(Recorded data)

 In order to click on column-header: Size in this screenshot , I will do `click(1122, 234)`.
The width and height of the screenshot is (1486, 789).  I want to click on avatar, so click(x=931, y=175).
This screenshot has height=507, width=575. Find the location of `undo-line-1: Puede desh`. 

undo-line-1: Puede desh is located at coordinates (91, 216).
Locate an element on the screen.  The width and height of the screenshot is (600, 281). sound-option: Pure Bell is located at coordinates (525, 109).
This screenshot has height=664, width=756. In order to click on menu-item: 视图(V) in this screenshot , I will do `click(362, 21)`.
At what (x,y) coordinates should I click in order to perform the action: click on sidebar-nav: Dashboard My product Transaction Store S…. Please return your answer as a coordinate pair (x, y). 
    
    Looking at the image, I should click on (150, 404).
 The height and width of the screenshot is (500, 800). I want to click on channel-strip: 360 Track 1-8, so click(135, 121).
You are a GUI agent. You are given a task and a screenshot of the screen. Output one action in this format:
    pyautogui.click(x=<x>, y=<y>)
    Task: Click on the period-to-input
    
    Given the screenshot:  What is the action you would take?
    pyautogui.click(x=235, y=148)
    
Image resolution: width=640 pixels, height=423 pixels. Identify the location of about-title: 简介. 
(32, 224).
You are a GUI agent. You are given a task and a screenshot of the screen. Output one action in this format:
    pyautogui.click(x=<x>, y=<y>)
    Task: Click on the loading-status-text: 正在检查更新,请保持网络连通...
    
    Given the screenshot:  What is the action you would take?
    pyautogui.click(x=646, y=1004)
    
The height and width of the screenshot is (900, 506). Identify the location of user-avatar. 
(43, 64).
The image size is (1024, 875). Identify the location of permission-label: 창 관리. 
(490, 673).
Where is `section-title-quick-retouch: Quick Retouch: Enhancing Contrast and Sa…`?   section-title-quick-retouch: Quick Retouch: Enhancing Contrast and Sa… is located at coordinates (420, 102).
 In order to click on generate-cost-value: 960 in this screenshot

(End Recorded data)

◆ Job
Please reproduce the lines of the listing above verbatim, from the line with "At what (x,y)" up to and including the line with "Looking at the".

◆ Final answer
At what (x,y) coordinates should I click in order to perform the action: click on sidebar-nav: Dashboard My product Transaction Store S…. Please return your answer as a coordinate pair (x, y). 
    
    Looking at the image, I should click on (150, 404).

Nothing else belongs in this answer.